Dairy Crest has reported its full-year results for the 12 months to 31 March 2014. Its revenue was up by 1% to £1,391m, while adjusted pre-tax profit was increased by 31% to £65.3m, helped by some property sales.
We caught up with CEO Mark Allen earlier today. Here’s our pick of 10 key facts and figures from our conversation with him and the Dairy Crest results release.
1. Dairy Crest has entered into exclusive talks with one partner on its Davidstow whey venture, which will see it enter the infant formula market for the first time. The company was expected to announce the name of its partner today, but the contracts have not yet been signed. Mark Allen tells us he expects to announce the name “over the next couple of months”, most likely around Dairy Crest’s AGM.
2. The current supermarket price wars – especially the move to £1 for four pints – have hit doorstep milk deliveries “a little bit”, but overall the impact has been limited, says Allen. While there have been some price cuts, some products have gone actually gone up in price, he points out. “The price competition is perhaps not as fierce as some headlines would have you believe.”
3. The full launch of long-life Frijj has been pushed back as a result of upgrade work to Dairy Crest’s production facilities. It is now expected to “take place in the year ending 31 March 2015,” the company says. “This will allow us to grow Frijj sales into convenience and other outlets where less refrigerated storage is available.”

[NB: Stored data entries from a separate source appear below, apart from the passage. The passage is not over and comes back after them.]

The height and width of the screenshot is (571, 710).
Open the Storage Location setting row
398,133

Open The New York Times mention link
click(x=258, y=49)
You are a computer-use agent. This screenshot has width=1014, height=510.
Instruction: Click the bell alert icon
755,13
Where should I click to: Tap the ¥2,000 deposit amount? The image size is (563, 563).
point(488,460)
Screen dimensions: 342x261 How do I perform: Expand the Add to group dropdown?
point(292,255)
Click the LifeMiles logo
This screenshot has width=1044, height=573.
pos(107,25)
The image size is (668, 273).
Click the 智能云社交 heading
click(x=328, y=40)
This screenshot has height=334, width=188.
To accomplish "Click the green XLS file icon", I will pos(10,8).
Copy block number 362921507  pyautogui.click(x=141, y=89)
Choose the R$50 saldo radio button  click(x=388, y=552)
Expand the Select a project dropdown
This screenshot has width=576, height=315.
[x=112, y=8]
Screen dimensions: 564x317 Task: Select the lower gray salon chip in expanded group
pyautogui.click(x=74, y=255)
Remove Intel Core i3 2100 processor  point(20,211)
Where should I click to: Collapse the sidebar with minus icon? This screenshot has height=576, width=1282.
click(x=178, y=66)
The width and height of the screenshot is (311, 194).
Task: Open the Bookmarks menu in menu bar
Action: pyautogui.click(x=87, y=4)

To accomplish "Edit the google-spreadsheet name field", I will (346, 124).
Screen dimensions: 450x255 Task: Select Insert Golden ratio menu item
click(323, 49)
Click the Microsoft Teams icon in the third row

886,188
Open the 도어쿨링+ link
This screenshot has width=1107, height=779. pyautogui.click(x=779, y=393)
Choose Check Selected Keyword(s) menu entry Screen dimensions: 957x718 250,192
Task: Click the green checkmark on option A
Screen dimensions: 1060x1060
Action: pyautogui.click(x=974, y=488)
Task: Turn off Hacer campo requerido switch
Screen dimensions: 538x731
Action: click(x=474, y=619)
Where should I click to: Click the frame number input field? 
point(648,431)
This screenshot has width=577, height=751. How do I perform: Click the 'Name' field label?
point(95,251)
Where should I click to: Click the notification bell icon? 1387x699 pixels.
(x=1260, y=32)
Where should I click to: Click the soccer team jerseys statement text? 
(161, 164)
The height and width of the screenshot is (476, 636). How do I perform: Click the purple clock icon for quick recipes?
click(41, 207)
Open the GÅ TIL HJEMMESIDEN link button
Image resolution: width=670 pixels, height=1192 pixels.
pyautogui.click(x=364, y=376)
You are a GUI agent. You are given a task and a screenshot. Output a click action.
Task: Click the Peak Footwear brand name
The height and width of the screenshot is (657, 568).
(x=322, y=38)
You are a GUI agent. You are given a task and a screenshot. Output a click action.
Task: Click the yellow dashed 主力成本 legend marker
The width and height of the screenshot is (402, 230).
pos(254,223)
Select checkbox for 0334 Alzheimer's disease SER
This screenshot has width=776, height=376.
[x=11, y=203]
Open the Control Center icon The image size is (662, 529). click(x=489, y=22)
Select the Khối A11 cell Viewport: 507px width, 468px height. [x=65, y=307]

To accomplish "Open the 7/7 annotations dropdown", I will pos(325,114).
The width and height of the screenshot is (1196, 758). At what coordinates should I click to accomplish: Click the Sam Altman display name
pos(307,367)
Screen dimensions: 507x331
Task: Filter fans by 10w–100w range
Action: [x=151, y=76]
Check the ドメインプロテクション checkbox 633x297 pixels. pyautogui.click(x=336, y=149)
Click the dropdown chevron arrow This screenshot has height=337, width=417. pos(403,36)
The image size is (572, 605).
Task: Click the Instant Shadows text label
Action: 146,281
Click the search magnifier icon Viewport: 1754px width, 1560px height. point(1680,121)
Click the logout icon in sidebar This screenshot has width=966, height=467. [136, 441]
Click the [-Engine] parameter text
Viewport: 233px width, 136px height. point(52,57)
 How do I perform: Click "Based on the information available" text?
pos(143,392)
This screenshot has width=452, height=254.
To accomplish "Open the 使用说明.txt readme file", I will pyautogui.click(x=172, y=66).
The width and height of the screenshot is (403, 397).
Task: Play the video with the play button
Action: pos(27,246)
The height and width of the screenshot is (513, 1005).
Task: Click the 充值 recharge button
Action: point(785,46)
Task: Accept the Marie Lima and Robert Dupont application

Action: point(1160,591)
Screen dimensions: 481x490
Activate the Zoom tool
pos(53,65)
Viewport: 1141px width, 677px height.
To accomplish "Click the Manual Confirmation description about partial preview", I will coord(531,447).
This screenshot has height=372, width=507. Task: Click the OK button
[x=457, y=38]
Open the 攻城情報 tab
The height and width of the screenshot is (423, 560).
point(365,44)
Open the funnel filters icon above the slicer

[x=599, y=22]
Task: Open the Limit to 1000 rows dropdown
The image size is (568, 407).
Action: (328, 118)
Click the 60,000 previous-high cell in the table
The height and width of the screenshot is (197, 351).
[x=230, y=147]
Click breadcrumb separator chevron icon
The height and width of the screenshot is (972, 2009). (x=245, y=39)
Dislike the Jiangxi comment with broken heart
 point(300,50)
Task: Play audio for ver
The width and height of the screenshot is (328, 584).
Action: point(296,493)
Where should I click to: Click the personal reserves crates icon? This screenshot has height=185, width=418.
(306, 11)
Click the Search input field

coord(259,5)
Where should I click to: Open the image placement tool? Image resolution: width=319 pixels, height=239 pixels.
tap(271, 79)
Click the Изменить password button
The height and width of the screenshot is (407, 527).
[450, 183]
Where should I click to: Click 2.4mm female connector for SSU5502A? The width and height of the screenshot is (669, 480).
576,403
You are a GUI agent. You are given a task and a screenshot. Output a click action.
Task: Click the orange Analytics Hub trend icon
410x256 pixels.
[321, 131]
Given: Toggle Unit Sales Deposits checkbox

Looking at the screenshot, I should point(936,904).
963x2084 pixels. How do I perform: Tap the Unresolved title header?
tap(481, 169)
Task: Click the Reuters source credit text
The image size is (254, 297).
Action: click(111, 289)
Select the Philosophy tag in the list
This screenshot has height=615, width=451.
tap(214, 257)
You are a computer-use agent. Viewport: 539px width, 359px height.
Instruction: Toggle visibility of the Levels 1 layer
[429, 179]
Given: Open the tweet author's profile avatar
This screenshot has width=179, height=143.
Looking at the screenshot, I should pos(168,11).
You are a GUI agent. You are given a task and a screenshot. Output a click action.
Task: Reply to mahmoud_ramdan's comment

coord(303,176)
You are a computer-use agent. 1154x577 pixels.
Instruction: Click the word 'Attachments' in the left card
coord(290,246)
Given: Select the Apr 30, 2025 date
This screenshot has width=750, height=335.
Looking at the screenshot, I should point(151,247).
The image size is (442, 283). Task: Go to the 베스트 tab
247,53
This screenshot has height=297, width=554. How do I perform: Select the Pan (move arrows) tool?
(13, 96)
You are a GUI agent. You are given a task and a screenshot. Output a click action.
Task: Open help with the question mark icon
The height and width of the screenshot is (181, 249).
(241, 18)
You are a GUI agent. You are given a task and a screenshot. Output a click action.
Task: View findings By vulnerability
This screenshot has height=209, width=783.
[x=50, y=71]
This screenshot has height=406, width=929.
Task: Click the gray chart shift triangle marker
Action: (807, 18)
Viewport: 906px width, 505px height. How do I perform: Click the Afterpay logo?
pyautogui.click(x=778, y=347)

4. Sales of Country Life Spreadable have surpassed those of Country Life block butter for the first time. “Country Life spreadable grew sales and volumes, outperforming the market and other spreadable brands,” Dairy Crest says. “However, higher cream prices for most of the year increased the cost of Country Life block butter and we chose to promote it less.”
5. Cathedral City’s market share of the retail cheese market has increased to 11%, up from 10% in 2012/13. Sales of the brand grew 12% by value and 9% by volume, against flat value sales and a 3% volume decline across the wider market. It’s a “simply stunning” performance, Allen says.
6. Higher farmgate milk prices meant Dairy Crest had to spend an extra £45m on its milk in 2013/14. “For most of the year, these higher costs have been recovered from higher cream selling and transfer prices (from our spreads operations), and higher selling prices to our customers,” the company says. “In a tough consumer environment increasing selling prices was not easy and we chose to stop supplying some smaller customers who were not prepared to pay higher prices.”
7. Following the sale of its St Hubert spreads business last year, Dairy Crest looked at M&A opportunities but didn’t find a suitable match. “We gave thorough consideration to doing so but to date we have not identified any opportunities which could provide the attractive returns which we can achieve by continuing to invest for growth in our existing business,” it says.
8. The company remains “absolutely committed” to the dairy industry’s voluntary code of practice on milk contracts. Allen issued a stern press release after rival Arla cut its farmgate milk price with just three days’ notice earlier this year. “We think it’s wrong to give three days’ notice – we don’t think it’s fair,” he says. “We are very supportive of the code and we will not deviate from giving farmers one month’s notice, but we are also very clear we are firmly opposed to having different rules for different companies.”
9. The impact on the UK of EU milk quotas being removed in 2015 will be limited, Dairy Crest believes. “Consumer preferences and the economics of milk transportation make it unlikely that liquid milk will be imported into the UK. It is possible that some additional cheese produced in Ireland, for example, may be exported to the UK but other global markets may well be more attractive. If more cheese was to be imported into the UK it could put downward pressure on commodity cheese prices and farmgate milk prices. However, we anticipate that our market-leading Cathedral City brand will continue to perform strongly.”
10. 2013/14 was a “year of consolidation” for Dairy Crest, says Allen. The outlook for 2014/15? “More of the same.”